Response Tool Provider
Provides the respond tool that the PFC calls to deliver its final answer to the user.
Flags:
| Flag | Type | Description |
|---|---|---|
continue_as_task | boolean | When true, the response is delivered and a background task is created to continue working |
This is the only way an agent can send a message back to the user. The PFC must explicitly call respond -- it cannot implicitly return text.
Desktop Provider
Enables computer-use capabilities via Claude Sonnet. The agent can view and interact with a desktop environment through a screenshot-action loop.
How it works:
- Take a screenshot of the current desktop state.
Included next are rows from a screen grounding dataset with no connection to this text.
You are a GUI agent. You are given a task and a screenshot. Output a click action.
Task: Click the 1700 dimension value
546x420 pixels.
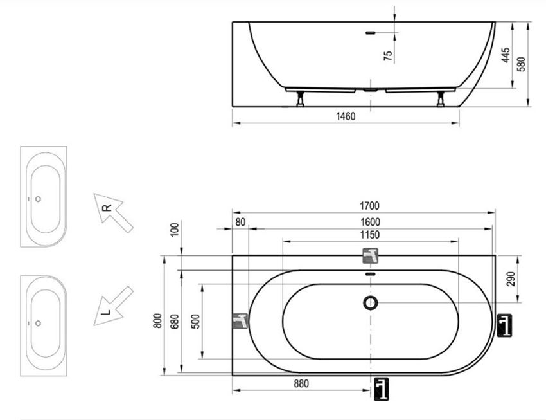tap(369, 206)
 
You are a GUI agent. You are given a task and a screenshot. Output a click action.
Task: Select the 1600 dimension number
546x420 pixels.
tap(370, 222)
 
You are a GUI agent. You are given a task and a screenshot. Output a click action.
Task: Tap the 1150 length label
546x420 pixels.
tap(369, 235)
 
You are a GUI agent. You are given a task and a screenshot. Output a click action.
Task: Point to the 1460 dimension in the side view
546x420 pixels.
tap(346, 116)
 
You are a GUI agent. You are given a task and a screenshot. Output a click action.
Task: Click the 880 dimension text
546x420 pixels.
tap(301, 383)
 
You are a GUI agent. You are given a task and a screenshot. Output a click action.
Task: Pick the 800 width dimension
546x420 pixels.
tap(157, 321)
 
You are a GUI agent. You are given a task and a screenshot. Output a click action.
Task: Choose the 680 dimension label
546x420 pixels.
tap(175, 322)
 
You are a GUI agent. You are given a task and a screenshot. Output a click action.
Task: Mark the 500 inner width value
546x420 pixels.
tap(196, 322)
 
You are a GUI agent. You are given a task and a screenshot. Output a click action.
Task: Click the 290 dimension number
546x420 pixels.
tap(511, 279)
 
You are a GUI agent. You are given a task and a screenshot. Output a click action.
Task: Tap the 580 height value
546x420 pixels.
tap(522, 64)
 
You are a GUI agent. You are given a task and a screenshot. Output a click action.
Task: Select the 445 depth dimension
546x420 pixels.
tap(506, 55)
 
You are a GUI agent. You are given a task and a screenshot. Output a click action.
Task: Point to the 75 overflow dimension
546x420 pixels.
tap(388, 56)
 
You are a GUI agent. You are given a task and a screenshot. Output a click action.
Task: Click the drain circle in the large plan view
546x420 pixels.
tap(371, 302)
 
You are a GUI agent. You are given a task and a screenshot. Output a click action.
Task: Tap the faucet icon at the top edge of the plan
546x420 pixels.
tap(371, 255)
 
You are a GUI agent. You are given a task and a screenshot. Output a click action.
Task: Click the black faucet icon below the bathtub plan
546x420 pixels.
tap(382, 389)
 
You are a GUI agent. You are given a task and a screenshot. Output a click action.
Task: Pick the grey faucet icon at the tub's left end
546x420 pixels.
tap(240, 321)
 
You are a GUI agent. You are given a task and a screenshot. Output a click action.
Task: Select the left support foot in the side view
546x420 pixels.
tap(300, 99)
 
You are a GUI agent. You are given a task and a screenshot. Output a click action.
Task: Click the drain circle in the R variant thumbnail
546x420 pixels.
tap(39, 199)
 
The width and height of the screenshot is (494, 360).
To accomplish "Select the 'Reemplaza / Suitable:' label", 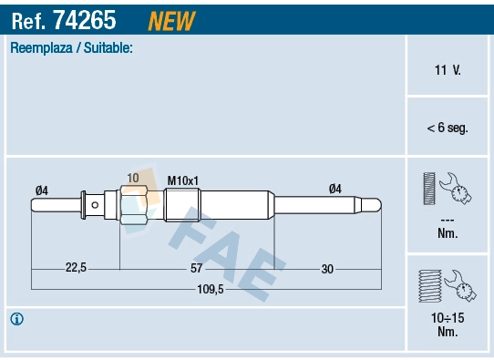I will click(x=71, y=47).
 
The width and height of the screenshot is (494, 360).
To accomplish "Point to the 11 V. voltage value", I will click(x=447, y=69).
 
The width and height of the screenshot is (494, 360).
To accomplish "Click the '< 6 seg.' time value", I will click(x=447, y=129).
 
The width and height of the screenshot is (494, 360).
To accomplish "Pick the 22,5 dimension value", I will click(x=75, y=268).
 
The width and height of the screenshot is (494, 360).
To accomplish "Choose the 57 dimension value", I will click(x=197, y=268).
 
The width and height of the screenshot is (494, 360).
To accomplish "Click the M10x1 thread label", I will click(x=182, y=180).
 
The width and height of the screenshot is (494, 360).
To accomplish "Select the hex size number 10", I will click(x=133, y=177).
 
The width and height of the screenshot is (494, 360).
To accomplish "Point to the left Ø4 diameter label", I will click(x=41, y=190).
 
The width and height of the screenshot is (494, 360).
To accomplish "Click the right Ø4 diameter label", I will click(x=334, y=190).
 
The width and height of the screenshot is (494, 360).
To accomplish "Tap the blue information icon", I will click(x=16, y=319).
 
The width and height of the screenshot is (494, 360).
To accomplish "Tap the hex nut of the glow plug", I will click(x=133, y=205).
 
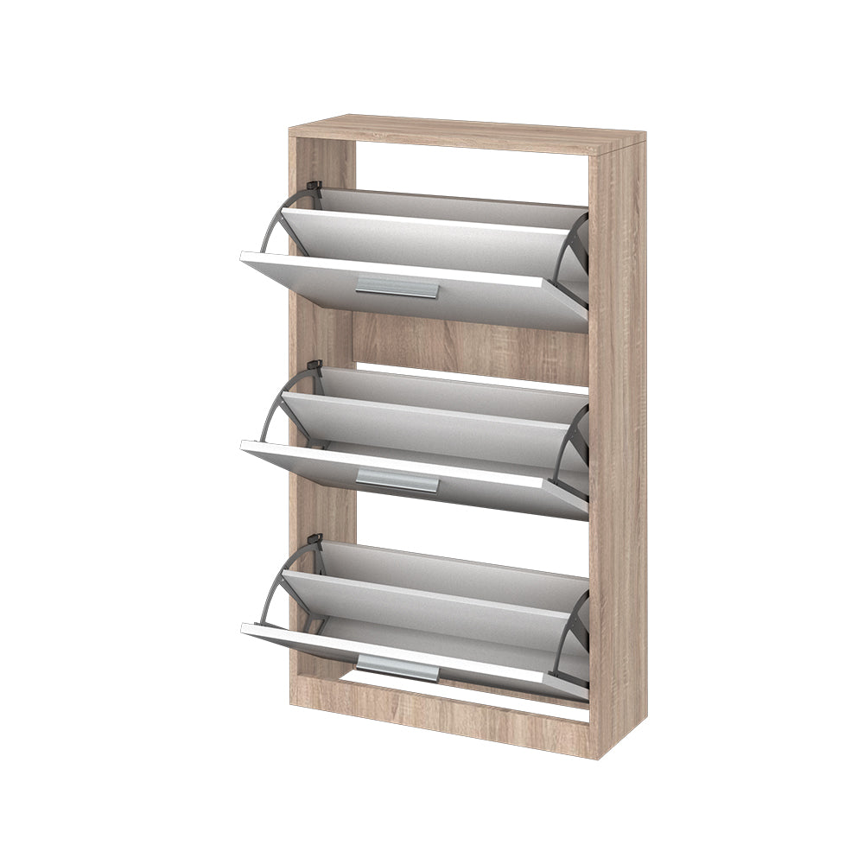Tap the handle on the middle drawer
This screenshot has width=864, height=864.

- Send the screenshot to Claude Sonnet with the task description.
- Receive an action (click, type, scroll, etc.).
- Execute the action.
- Repeat from step 1 until the task is complete or the iteration limit is reached.
Limits: Maximum 25 iterations per desktop action to prevent runaway interactions.
Tool Logger
A transparent logging wrapper that sits around tool execution. Logs all tool calls and their results for debugging and audit purposes.
| Parameter | Default | Description |
|---|---|---|
max_result_chars | 30000 | Tool results longer than this are truncated in logs |
The Tool Logger does not modify tool behavior. It only observes and records.
Supporting Services
The following components are not modules declared in agent.yaml, but are used internally by the cognitive modules described above.
Vecto Memory (Cloud Vector Store)
Used internally by Hippo for mid-term memory storage. This is not a module in agent.yaml -- it is a backing service that Hippo communicates with automatically.
- Storage: Cloud-hosted vector database (Vecto).
- Auto-provisioning: A vector space is automatically created for each agent on first use.
- Semantic search: Queries are embedded and matched against stored memory vectors.
- Encoding: The memory LLM encodes messages into vector representations during consolidation.